Please repeat the lines below exactly. Begin with the line containing "Viewport: 313px width, 349px height." and go on through the line containing "Increase number of columns with up arrow".

___ AVAILABLE DATA ___

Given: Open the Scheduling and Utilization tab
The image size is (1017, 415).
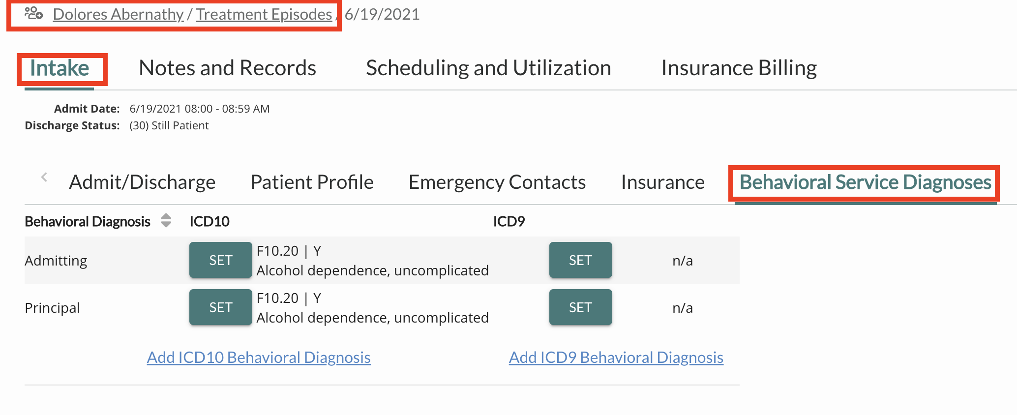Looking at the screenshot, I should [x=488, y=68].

___
___ AVAILABLE DATA ___

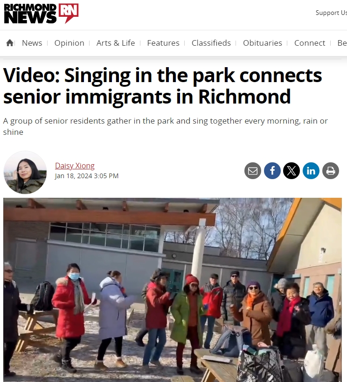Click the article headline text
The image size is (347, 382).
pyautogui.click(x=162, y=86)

___
___ AVAILABLE DATA ___

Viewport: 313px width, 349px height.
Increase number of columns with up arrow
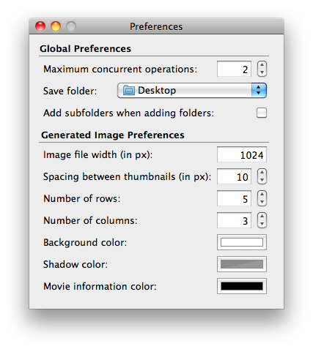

___

* _EXERCISE OUTPUT_
Viewport: 313px width, 349px height.
Increase number of columns with up arrow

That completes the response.